Changing the Playing Field: Viable Alternatives to Non-Compete Agreements

Employers seeking to prevent their employees, contractors, consultants or former partners from competing or soliciting will typically utilize a traditional non-compete agreement, either standing alone or embedded within a broader agreement. The non-compete limits a person from competing and soliciting for a specific period of time, and within a designated geographic area.

However, it can be difficult to predict whether, and to what extent, a non-compete will be enforced. In Florida, although non-compete agreements are permitted by statute (§ 542.335, Fla. Stat.), they are often construed strictly against the employer. Courts are generally skeptical of non-compete agreements which flatly prohibit competition as being «restraints of trade», weighing an employer›s right to protect legitimate business interests against an employee›s ability to earn a living.

Employers seeking a more predictable alternative to a traditional non-compete may want to consider the following alternatives:

 “Forfeiture-For-Competition”. This is a contract provision which states that an employee who competes will forfeit a benefit, such as deferred compensation, future payments or incentives. The appeal of such a provision is that it creates a negative consequence for competing, rather than looking to the court system for a remedy.

“Clawback”. A provision requiring an employee to repay compensation or other benefit following specific events, such as working for a competitor (in which the employer files suit for damages to recover the prior compensation or benefits as damages). A clawback is often combined with a forfeiture-for-compensation.

“Bad-Boy”. A provision which allows forfeitures and/or clawbacks for specific acts objectively considered as bad (e.g. disclosing confidential information, crimes or publicly disparaging an employer).

Considerations. The benefit forfeited or subject to clawback cannot constitute regularly earned income, such as wages, ordinary bonuses and commissions previously earned. Additionally, employers need to confirm that the forfeited benefit is not subject to ERISA vesting protections, such as a vested benefit in a qualified plan or a 401(k) plan (however, certain unfunded, non-qualified ERISA plans, such as “top-hat” plans, are typically not subject to ERISA’s protections). As a result, forfeiture and clawback devices are usually confined to management level employees who receive some sort of discretionary incentive or deferred compensation, or to sellers of a business receiving deferred payments. Finally, the forfeiture cannot amount to a “penalty”.

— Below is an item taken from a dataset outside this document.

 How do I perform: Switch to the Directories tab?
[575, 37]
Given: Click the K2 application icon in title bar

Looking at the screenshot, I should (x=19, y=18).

Because an employer does not seek to enjoin an employee from earning a living, or even competing, courts in Florida and in many other jurisdictions are less inclined to subject these provisions to the higher scrutiny applied in the traditional non-compete analysis, so long as the employer can show that the restriction is intended to protect a legitimate business interest. Such provisions may be an effective alternative to traditional non-compete agreements in their intended effect of deterring employees, contractors and others from competing or taking action adverse to a former employer or business partner.